Aujourd’hui, avec la cession officielle, les autorités affirment que la souveraineté des données est enfin garantie. Désormais, la nouvelle structure prévoit que TikTok US soit détenu à 80 % par des investisseurs américains, tandis que ByteDance conserve une participation minoritaire d’environ 20 %, sans pouvoir décisionnel sur la gouvernance ni sur le comité de modération. Oracle supervisera la sécurité et la confidentialité des données, tandis que l’algorithme restera la propriété de ByteDance, accordé sous licence à la filiale américaine.
Cependant, plusieurs experts rappellent que le risque ne disparaît pas complètement, il se déplace. Les nouveaux propriétaires américains auront eux aussi accès à une masse d’informations personnelles. Sans l’équivalent d’un règlement comme le RGPD européen, les utilisateurs américains restent exposés à la collecte commerciale, au profilage et à la publicité ciblée. Autrement dit, la menace prend une autre forme, mais le fond du risque ne change pas.
Un débat mondial réinterrogé : souveraineté et gouvernance des données
L’enjeu ne se limite pas seulement à la propriété de Tiktok. Il touche aussi à l’algorithme. Selon des experts, l’accord de cession permet aux États-Unis de surveiller attentivement la manière dont TikTok classe et recommande les contenus. Cette « prise de contrôle » de l’algorithme empêche toute influence étrangère, mais donne aussi aux nouveaux investisseurs un pouvoir important sur ce qui est dit dans le débat public américain.
Le décret de 2025 prévoit que les décisions de modération, les mises à jour du code et les flux de données sont désormais placés sous la supervision américaine. En d’autres termes, en plus d’un contrôle technique, il y a un contrôle politique. Les autorités américaines peuvent désormais influencer indirectement la hiérarchie des contenus visibles par des millions d’utilisateurs.

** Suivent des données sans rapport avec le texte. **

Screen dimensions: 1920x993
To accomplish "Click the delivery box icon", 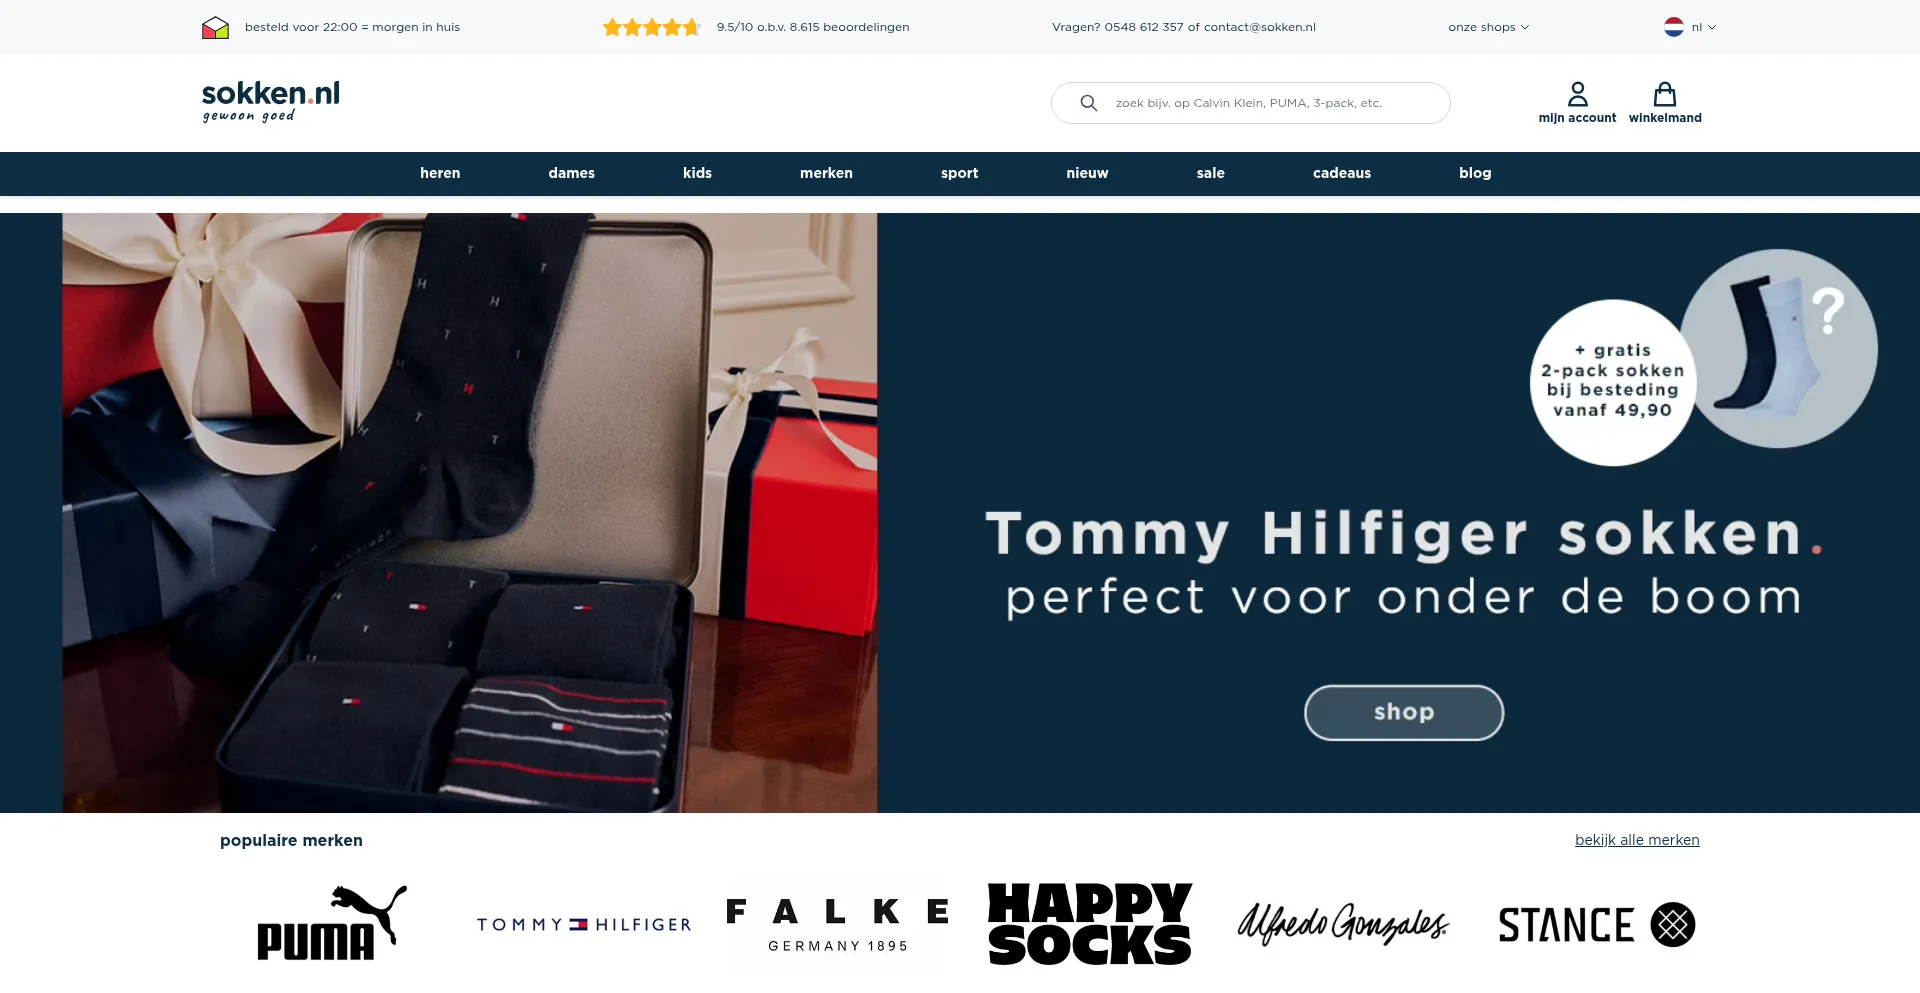I will (215, 27).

Le choix des nouveaux propriétaires, qui sont relativement proches de Donald Trump, alimente les critiques. Il y a un risque d’instrumentalisation du réseau à des fins politiques. Ce scénario illustre un paradoxe : la mesure censée protéger la sécurité nationale pourrait, à terme, restreindre la pluralité des opinions et affaiblir la liberté d’expression prévue au 1er amendement, qu’elle prétend défendre.
La souveraineté numérique : vers une gouvernance fragmentée des données
On pourrait penser qu’avec la vente de TikTok à des investisseurs américains, le conflit entre la Chine et les États-Unis est enfin terminé. En réalité, ce changement révèle un autre défi : celui du contrôle des données à l’échelle mondiale. Chaque grande puissance a sa propre façon de voir la souveraineté numérique. Les États-Unis insistent sur la sécurité, la Chine sur le pouvoir de l’État, alors que l’Europe cherche avant tout à protéger ses citoyens.

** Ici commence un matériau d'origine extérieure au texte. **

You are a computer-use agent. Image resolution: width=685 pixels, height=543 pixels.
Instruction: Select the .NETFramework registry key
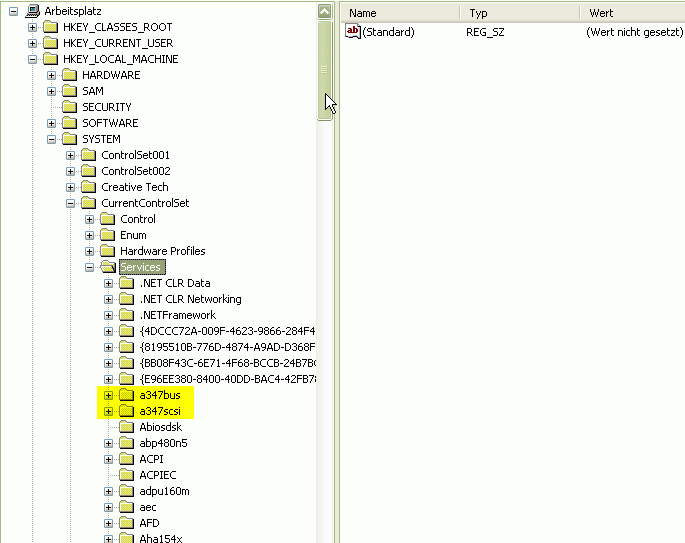click(x=177, y=315)
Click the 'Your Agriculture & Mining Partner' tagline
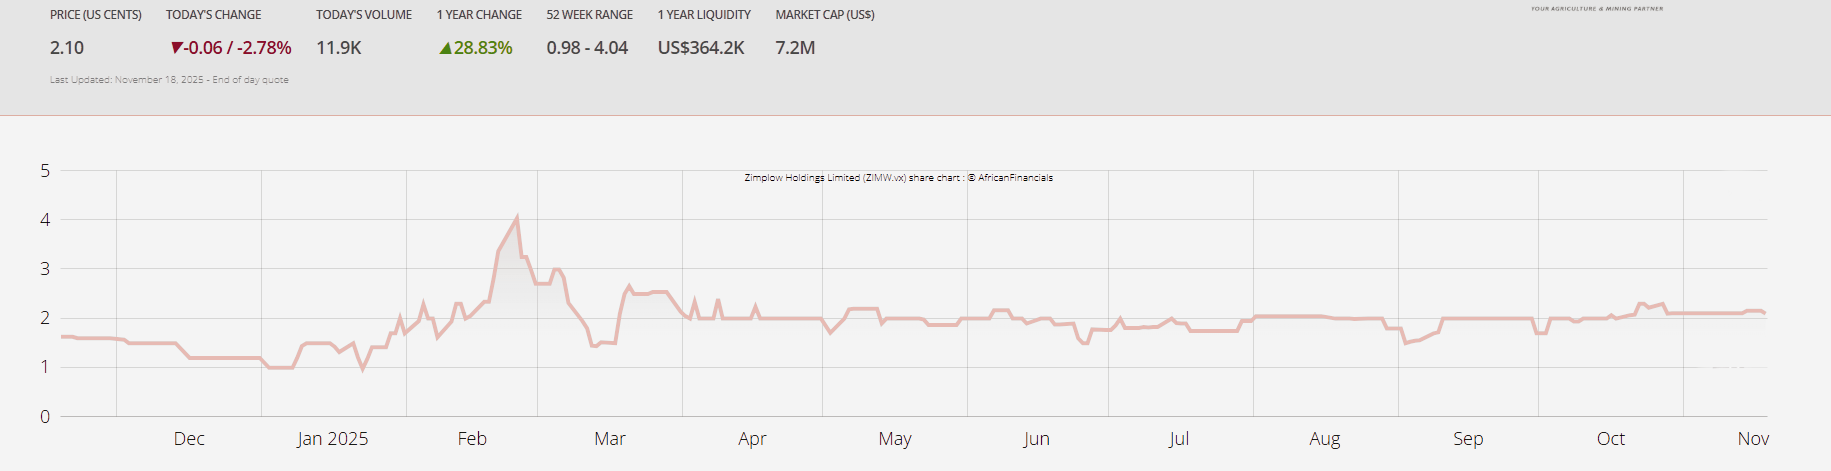1831x471 pixels. tap(1596, 9)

Pour l’Union européenne, la souveraineté numérique consiste en grande partie à donner aux Européens le contrôle sur leurs informations et sur les technologies qu’ils utilisent, sans dépendre des géants américains ou chinois. C’est pour cela que des règles comme le RGPD, le Digital Services Act ou le Data Act ont été mises en place. L’idée est de garantir la transparence, la responsabilité des grandes plateformes et le respect des droits fondamentaux.
Finalement, le changement de propriétaire de TikTok ne suffit pas à assurer que les données soient mieux protégées. Mais il s’agit surtout de savoir qui décide, et si la décision est prise en toute transparence et dans le respect démocratique. En Chine, ce changement est notamment perçu comme une injustice commerciale, tandis qu’en Europe, il y a une certaine méfiance d’un futur où chaque pays aurait ses propres règles et ses propres géants numériques.
Si l’Amérique, la Chine et l’Europe réfléchissent chacune à leur manière à la souveraineté numérique, l’Europe essaie de trouver un juste milieu : elle veut protéger ses citoyens et leurs données, encourager les innovations qui profitent à tous, et garantir que chacun garde les mêmes droits, peu importe la plateforme ou le service qu’il utilise.